> Assignment: Take the entries below and retype them exactly.

(Beginning of The input)

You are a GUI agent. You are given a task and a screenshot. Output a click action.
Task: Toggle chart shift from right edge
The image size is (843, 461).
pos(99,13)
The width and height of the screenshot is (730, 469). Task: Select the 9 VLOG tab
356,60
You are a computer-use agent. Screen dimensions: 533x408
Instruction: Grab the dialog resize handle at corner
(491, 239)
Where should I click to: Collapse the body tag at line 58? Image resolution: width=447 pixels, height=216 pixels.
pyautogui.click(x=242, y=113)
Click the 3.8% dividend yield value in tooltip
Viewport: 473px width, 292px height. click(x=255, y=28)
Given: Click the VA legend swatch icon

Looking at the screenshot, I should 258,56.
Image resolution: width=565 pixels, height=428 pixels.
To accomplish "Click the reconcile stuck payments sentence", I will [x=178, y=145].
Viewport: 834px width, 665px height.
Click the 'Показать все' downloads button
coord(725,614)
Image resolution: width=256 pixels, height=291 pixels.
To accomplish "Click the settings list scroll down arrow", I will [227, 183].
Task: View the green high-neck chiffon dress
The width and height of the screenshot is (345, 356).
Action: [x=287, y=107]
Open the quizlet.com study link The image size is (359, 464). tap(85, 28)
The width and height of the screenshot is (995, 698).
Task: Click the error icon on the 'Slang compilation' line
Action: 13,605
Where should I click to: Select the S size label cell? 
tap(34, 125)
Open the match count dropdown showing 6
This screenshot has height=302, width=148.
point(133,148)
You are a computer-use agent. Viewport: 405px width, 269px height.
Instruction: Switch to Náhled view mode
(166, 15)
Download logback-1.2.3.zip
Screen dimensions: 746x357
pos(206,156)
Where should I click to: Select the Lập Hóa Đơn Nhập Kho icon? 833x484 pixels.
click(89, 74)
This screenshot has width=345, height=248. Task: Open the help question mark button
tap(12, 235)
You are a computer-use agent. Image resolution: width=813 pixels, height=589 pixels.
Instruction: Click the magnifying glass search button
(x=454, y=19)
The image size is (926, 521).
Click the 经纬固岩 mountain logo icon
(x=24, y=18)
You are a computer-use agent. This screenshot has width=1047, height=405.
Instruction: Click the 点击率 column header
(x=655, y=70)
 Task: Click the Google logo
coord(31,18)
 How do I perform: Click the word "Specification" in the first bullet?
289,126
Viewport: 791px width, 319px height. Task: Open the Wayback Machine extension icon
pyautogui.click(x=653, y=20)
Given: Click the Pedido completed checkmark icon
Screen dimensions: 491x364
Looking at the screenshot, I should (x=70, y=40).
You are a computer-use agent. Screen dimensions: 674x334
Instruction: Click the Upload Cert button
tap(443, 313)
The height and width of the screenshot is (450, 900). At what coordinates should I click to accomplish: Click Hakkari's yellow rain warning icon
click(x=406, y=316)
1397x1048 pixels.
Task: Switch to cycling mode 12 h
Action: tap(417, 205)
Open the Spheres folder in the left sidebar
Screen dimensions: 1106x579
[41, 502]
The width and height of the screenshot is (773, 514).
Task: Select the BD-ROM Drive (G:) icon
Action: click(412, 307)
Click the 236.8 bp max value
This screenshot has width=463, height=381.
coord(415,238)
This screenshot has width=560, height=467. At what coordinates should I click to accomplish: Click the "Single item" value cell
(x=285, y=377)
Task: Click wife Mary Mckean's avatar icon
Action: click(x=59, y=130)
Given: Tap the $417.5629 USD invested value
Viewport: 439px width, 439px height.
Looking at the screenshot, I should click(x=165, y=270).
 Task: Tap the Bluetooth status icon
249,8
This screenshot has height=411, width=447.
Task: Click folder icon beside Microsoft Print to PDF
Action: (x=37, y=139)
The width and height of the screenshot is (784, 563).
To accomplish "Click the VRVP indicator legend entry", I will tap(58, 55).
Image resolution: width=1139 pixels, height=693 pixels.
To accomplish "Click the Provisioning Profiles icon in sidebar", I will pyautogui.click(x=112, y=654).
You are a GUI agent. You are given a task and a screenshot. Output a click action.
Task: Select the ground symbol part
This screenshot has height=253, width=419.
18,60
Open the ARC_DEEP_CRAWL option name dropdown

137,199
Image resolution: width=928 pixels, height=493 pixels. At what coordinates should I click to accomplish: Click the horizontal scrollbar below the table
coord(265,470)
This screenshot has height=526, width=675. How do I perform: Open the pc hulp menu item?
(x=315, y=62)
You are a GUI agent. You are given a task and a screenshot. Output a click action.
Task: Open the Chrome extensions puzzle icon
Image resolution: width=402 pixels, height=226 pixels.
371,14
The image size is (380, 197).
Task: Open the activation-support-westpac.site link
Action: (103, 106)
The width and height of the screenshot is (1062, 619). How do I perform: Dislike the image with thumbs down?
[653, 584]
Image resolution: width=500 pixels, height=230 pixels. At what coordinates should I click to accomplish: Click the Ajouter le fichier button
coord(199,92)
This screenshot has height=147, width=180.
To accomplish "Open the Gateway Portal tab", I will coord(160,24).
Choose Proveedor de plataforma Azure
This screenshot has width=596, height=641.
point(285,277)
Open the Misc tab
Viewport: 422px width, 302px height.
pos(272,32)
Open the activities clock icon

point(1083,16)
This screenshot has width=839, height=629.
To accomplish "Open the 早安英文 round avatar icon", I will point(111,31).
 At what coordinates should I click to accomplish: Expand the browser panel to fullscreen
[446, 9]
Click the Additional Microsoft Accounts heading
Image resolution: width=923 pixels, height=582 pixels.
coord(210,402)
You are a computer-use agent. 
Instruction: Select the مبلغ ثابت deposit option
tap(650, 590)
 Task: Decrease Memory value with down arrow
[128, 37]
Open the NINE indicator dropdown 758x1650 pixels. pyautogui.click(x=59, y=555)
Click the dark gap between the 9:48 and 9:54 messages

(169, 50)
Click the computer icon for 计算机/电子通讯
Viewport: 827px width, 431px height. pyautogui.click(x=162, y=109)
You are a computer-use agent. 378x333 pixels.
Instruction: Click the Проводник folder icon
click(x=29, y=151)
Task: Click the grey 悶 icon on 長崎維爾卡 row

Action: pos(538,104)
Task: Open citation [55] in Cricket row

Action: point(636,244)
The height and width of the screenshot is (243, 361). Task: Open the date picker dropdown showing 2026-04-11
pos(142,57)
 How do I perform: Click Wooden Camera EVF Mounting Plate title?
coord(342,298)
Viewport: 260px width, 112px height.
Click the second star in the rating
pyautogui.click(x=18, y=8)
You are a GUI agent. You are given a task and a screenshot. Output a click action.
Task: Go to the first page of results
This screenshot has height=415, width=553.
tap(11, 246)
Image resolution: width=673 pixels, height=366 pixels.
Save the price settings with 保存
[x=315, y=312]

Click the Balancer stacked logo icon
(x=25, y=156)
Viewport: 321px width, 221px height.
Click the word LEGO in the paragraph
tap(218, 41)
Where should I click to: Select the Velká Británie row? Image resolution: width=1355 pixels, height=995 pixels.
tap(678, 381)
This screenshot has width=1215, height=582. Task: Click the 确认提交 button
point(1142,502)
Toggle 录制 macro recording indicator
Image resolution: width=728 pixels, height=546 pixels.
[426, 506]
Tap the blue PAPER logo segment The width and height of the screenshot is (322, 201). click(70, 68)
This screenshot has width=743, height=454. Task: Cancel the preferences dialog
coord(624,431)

(End of The input)

> Written solution:
You are a GUI agent. You are given a task and a screenshot. Output a click action.
Task: Toggle chart shift from right edge
The image size is (843, 461).
pos(99,13)
The width and height of the screenshot is (730, 469). Task: Select the 9 VLOG tab
356,60
You are a computer-use agent. Screen dimensions: 533x408
Instruction: Grab the dialog resize handle at corner
(491, 239)
Where should I click to: Collapse the body tag at line 58? Image resolution: width=447 pixels, height=216 pixels.
pyautogui.click(x=242, y=113)
Click the 3.8% dividend yield value in tooltip
Viewport: 473px width, 292px height. click(x=255, y=28)
Given: Click the VA legend swatch icon

Looking at the screenshot, I should 258,56.
Image resolution: width=565 pixels, height=428 pixels.
To accomplish "Click the reconcile stuck payments sentence", I will [x=178, y=145].
Viewport: 834px width, 665px height.
Click the 'Показать все' downloads button
coord(725,614)
Image resolution: width=256 pixels, height=291 pixels.
To accomplish "Click the settings list scroll down arrow", I will [227, 183].
Task: View the green high-neck chiffon dress
The width and height of the screenshot is (345, 356).
Action: [x=287, y=107]
Open the quizlet.com study link The image size is (359, 464). tap(85, 28)
The width and height of the screenshot is (995, 698).
Task: Click the error icon on the 'Slang compilation' line
Action: 13,605
Where should I click to: Select the S size label cell? 
tap(34, 125)
Open the match count dropdown showing 6
This screenshot has height=302, width=148.
point(133,148)
You are a computer-use agent. Viewport: 405px width, 269px height.
Instruction: Switch to Náhled view mode
(166, 15)
Download logback-1.2.3.zip
Screen dimensions: 746x357
pos(206,156)
Where should I click to: Select the Lập Hóa Đơn Nhập Kho icon? 833x484 pixels.
click(89, 74)
This screenshot has width=345, height=248. Task: Open the help question mark button
tap(12, 235)
You are a computer-use agent. Image resolution: width=813 pixels, height=589 pixels.
Instruction: Click the magnifying glass search button
(x=454, y=19)
The image size is (926, 521).
Click the 经纬固岩 mountain logo icon
(x=24, y=18)
You are a computer-use agent. This screenshot has width=1047, height=405.
Instruction: Click the 点击率 column header
(x=655, y=70)
 Task: Click the Google logo
coord(31,18)
 How do I perform: Click the word "Specification" in the first bullet?
289,126
Viewport: 791px width, 319px height. Task: Open the Wayback Machine extension icon
pyautogui.click(x=653, y=20)
Given: Click the Pedido completed checkmark icon
Screen dimensions: 491x364
Looking at the screenshot, I should (x=70, y=40).
You are a computer-use agent. Screen dimensions: 674x334
Instruction: Click the Upload Cert button
tap(443, 313)
The height and width of the screenshot is (450, 900). At what coordinates should I click to accomplish: Click Hakkari's yellow rain warning icon
click(x=406, y=316)
1397x1048 pixels.
Task: Switch to cycling mode 12 h
Action: tap(417, 205)
Open the Spheres folder in the left sidebar
Screen dimensions: 1106x579
[41, 502]
The width and height of the screenshot is (773, 514).
Task: Select the BD-ROM Drive (G:) icon
Action: click(412, 307)
Click the 236.8 bp max value
This screenshot has width=463, height=381.
coord(415,238)
This screenshot has width=560, height=467. At what coordinates should I click to accomplish: Click the "Single item" value cell
(x=285, y=377)
Task: Click wife Mary Mckean's avatar icon
Action: click(x=59, y=130)
Given: Tap the $417.5629 USD invested value
Viewport: 439px width, 439px height.
Looking at the screenshot, I should click(x=165, y=270).
 Task: Tap the Bluetooth status icon
249,8
This screenshot has height=411, width=447.
Task: Click folder icon beside Microsoft Print to PDF
Action: (x=37, y=139)
The width and height of the screenshot is (784, 563).
To accomplish "Click the VRVP indicator legend entry", I will tap(58, 55).
Image resolution: width=1139 pixels, height=693 pixels.
To accomplish "Click the Provisioning Profiles icon in sidebar", I will pyautogui.click(x=112, y=654).
You are a GUI agent. You are given a task and a screenshot. Output a click action.
Task: Select the ground symbol part
This screenshot has height=253, width=419.
18,60
Open the ARC_DEEP_CRAWL option name dropdown

137,199
Image resolution: width=928 pixels, height=493 pixels. At what coordinates should I click to accomplish: Click the horizontal scrollbar below the table
coord(265,470)
This screenshot has height=526, width=675. How do I perform: Open the pc hulp menu item?
(x=315, y=62)
You are a GUI agent. You are given a task and a screenshot. Output a click action.
Task: Open the Chrome extensions puzzle icon
Image resolution: width=402 pixels, height=226 pixels.
371,14
The image size is (380, 197).
Task: Open the activation-support-westpac.site link
Action: (103, 106)
The width and height of the screenshot is (1062, 619). How do I perform: Dislike the image with thumbs down?
[653, 584]
Image resolution: width=500 pixels, height=230 pixels. At what coordinates should I click to accomplish: Click the Ajouter le fichier button
coord(199,92)
This screenshot has height=147, width=180.
To accomplish "Open the Gateway Portal tab", I will coord(160,24).
Choose Proveedor de plataforma Azure
This screenshot has width=596, height=641.
point(285,277)
Open the Misc tab
Viewport: 422px width, 302px height.
pos(272,32)
Open the activities clock icon

point(1083,16)
This screenshot has width=839, height=629.
To accomplish "Open the 早安英文 round avatar icon", I will point(111,31).
 At what coordinates should I click to accomplish: Expand the browser panel to fullscreen
[446, 9]
Click the Additional Microsoft Accounts heading
Image resolution: width=923 pixels, height=582 pixels.
coord(210,402)
You are a computer-use agent. 
Instruction: Select the مبلغ ثابت deposit option
tap(650, 590)
 Task: Decrease Memory value with down arrow
[128, 37]
Open the NINE indicator dropdown 758x1650 pixels. pyautogui.click(x=59, y=555)
Click the dark gap between the 9:48 and 9:54 messages

(169, 50)
Click the computer icon for 计算机/电子通讯
Viewport: 827px width, 431px height. pyautogui.click(x=162, y=109)
You are a computer-use agent. 378x333 pixels.
Instruction: Click the Проводник folder icon
click(x=29, y=151)
Task: Click the grey 悶 icon on 長崎維爾卡 row

Action: pos(538,104)
Task: Open citation [55] in Cricket row

Action: point(636,244)
The height and width of the screenshot is (243, 361). Task: Open the date picker dropdown showing 2026-04-11
pos(142,57)
 How do I perform: Click Wooden Camera EVF Mounting Plate title?
coord(342,298)
Viewport: 260px width, 112px height.
Click the second star in the rating
pyautogui.click(x=18, y=8)
You are a GUI agent. You are given a task and a screenshot. Output a click action.
Task: Go to the first page of results
This screenshot has height=415, width=553.
tap(11, 246)
Image resolution: width=673 pixels, height=366 pixels.
Save the price settings with 保存
[x=315, y=312]

Click the Balancer stacked logo icon
(x=25, y=156)
Viewport: 321px width, 221px height.
Click the word LEGO in the paragraph
tap(218, 41)
Where should I click to: Select the Velká Británie row? Image resolution: width=1355 pixels, height=995 pixels.
tap(678, 381)
This screenshot has width=1215, height=582. Task: Click the 确认提交 button
point(1142,502)
Toggle 录制 macro recording indicator
Image resolution: width=728 pixels, height=546 pixels.
[426, 506]
Tap the blue PAPER logo segment The width and height of the screenshot is (322, 201). click(70, 68)
This screenshot has width=743, height=454. Task: Cancel the preferences dialog
coord(624,431)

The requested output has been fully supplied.